Since the representation layer can easily be implemented with a standard linear layer, we will first implement the projection head. Although we could use the standard linear layer from PyTorch, we will define our own linear layer class that can perform batch normalization and determine whether the layer should have a bias value.

In [None]:
class LinearLayer(nn.Module):
    def __init__(self,
                 in_features,
                 out_features,
                 use_bias = True,
                 use_bn = False,
                 **kwargs):
        super(LinearLayer, self).__init__(**kwargs)

        self.in_features = in_features
        self.out_features = out_features
        self.use_bias = use_bias
        self.use_bn = use_bn
        
        self.linear = nn.Linear(self.in_features, 
                                self.out_features, 
                                bias = self.use_bias and not self.use_bn)
        if self.use_bn:
             self.bn = nn.BatchNorm1d(self.out_features)

    def forward(self,x):
        x = self.linear(x)
        if self.use_bn:
            x = self.bn(x)
        return x


Now, we can write the ProjectionHead class, which receives input features from the encoder model and outputs the activity of some neurons.
The projection head can consist of one linear layer or multiple nonlinear layers.

In [None]:
class ProjectionHead(nn.Module):
    def __init__(self,
                 in_features,
                 hidden_features,
                 out_features,
                 head_type = 'nonlinear',
                 **kwargs):
        super(ProjectionHead,self).__init__(**kwargs)
        
        self.in_features = in_features
        self.out_features = out_features
        self.hidden_features = hidden_features
        self.head_type = head_type

        if self.head_type == 'linear':
            self.layers = LinearLayer(self.in_features,self.out_features,False, True)
        elif self.head_type == 'nonlinear':
            self.layers = nn.Sequential(
                LinearLayer(self.in_features,self.hidden_features,True, True),
                nn.ReLU(),
                LinearLayer(self.hidden_features,self.out_features,False,True))
        
    def forward(self,x):
        x = self.layers(x)
        return x

### Encoder

Now we can connect the ProjectionHead to the preceding encoder.

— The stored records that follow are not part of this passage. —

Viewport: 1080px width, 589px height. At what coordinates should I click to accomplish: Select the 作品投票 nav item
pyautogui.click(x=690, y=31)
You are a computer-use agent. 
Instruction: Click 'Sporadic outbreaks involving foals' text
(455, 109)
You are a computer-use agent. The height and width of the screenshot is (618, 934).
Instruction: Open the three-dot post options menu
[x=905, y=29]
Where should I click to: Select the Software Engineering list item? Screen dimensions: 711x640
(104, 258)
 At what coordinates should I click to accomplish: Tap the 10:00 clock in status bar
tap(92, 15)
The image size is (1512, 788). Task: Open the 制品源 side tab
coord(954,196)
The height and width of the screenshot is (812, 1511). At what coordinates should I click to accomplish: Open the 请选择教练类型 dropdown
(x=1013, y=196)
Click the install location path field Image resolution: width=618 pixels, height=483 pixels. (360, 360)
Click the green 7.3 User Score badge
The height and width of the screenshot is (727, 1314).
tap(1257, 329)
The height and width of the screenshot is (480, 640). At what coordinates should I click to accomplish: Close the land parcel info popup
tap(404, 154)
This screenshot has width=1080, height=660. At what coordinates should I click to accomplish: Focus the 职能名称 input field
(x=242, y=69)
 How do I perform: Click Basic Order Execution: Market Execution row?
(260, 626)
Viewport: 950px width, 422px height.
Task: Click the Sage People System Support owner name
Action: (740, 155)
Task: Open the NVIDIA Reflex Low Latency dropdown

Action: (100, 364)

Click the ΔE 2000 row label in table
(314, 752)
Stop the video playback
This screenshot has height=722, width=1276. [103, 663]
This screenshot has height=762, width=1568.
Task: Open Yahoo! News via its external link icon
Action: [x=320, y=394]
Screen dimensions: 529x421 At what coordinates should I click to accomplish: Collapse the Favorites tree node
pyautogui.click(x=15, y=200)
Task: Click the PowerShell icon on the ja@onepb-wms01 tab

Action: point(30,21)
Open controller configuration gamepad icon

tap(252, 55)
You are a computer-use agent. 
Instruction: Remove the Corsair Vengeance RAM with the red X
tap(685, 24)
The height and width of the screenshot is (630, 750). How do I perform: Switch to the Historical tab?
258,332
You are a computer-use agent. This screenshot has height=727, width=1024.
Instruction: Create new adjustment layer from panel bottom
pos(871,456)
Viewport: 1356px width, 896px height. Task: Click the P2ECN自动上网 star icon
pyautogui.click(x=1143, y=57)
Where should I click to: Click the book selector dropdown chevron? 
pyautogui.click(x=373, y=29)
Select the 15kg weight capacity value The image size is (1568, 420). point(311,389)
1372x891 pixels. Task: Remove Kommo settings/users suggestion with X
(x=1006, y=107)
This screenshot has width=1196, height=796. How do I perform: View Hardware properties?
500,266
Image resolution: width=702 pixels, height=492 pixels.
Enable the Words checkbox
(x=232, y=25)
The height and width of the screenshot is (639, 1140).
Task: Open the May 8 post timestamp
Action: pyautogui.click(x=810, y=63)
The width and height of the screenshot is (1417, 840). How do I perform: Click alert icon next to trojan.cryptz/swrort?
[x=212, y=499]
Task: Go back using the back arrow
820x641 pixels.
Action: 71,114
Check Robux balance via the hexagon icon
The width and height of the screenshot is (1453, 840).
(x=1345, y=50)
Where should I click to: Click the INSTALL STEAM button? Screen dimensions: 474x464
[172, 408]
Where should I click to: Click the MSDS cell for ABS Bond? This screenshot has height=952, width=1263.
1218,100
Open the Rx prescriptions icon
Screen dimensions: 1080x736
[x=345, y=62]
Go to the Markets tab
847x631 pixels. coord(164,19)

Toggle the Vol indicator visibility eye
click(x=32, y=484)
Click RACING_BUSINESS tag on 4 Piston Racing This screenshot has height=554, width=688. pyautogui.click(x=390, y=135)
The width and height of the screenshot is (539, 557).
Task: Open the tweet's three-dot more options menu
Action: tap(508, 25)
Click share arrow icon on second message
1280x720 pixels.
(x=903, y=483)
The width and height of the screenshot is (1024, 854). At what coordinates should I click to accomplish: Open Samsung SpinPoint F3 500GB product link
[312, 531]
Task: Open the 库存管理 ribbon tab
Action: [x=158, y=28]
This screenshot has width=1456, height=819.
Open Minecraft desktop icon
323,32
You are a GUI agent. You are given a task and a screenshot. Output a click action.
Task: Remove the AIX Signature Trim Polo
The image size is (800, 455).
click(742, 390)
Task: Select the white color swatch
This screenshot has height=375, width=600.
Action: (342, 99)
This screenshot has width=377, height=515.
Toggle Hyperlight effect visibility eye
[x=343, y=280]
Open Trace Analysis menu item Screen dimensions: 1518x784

Here in this case, the encoder can be a pre-trained ResNet50 from PyTorch or a self-defined network.

In [None]:
class SimCLRModel(nn.Module):
    def __init__(self,base_model, num_features=64):
        
        super().__init__()
        self.base_model = base_model
        self.num_features = num_features

        if isinstance(base_model, str):
            #PRETRAINED MODEL
            if base_model == 'resnet50':
                self.pretrained = models.resnet50(pretrained=True)
        else:
            self.pretrained = self.base_model

        if self.pretrained == None:
            print('No valid pretrained model chosen')
        

        #self.pretrained[0] = nn.Conv2d(3, 16, kernel_size=(3, 3), stride=(1, 1), bias=False)
        ## if base_model == resnet50, switch the first convolutional and some later layers for fine tuning
        if base_model == 'resnet50':
            self.pretrained.conv1 = nn.Conv2d(3, 64, kernel_size=(3, 3), stride=(1, 1), bias=False)
            self.pretrained.maxpool = nn.Identity()
            self.pretrained.fc = nn.Identity()
            ## set the pretrained weights fix for the resnet model
            for p in self.pretrained.parameters():
                p.requires_grad = False

        self.latent_layer = LinearLayer(128,self.num_features, True, True)
        self.projector = ProjectionHead(self.num_features, 2048, 128)

    
    def forward(self,x):
        out = self.pretrained(x)
        #print(out.size())
        latent = F.relu(self.latent_layer(out))
        xp = self.projector(torch.squeeze(latent))
        # we return the output from projection head and 
        # the latent layer as we need it later for the real task 
        return (xp,latent)

Let's define a small encoder network consisting of three convolutional layers and several fully connected layers.

In [None]:
class EncoderNet(nn.Module):
    def __init__(self):
        super().__init__()
        ## define the network structure with the layers
        self.conv1 = nn.Conv2d(3,256,3) # in_channels, out_channels, kernel_size 
        self.pool  = nn.MaxPool2d(2,2) # kernel_size, stride
        self.dropout = nn.Dropout(0.2) # dropout factor
        self.conv2 = nn.Conv2d(256,128,3) # in_channels,out_channels, kernel_size
        self.conv3 = nn.Conv2d(128,32,3) # in_channels,out_channels, kernel_size
        self.fc1   = nn.Linear(32*14*14, 120) # in_channels, out_channels
        self.fc2   = nn.Linear(120,1024)    
        self.fc3   = nn.Linear(1024,128) # in_channels, out_channels

        
    def forward(self, x):
        ## define the functionality of each layer/between the layers
        x = self.pool(F.relu(self.conv1(x)))
        x = self.dropout(x)
        x = self.pool(F.relu(self.conv2(x)))
        x = self.dropout(x)
        x = self.pool(F.relu(self.conv3(x)))
        #print(x.size())
        x = torch.flatten(x,1) # flatten all dimensions except batch
        x = F.relu(self.fc1(x))
        x = self.dropout(x)
        x = F.relu(self.fc2(x))
        x = self.dropout(x)
        x = F.relu(self.fc3(x))
        return x


### Full Network

Create the complete SimCLRModel, using our custom encoder network. You can also use a pre-trained network.

In [None]:
num_features = 128
#model = SimCLRModel('resnet50', num_features).to(device)
model = SimCLRModel(EncoderNet(), num_features).to(device)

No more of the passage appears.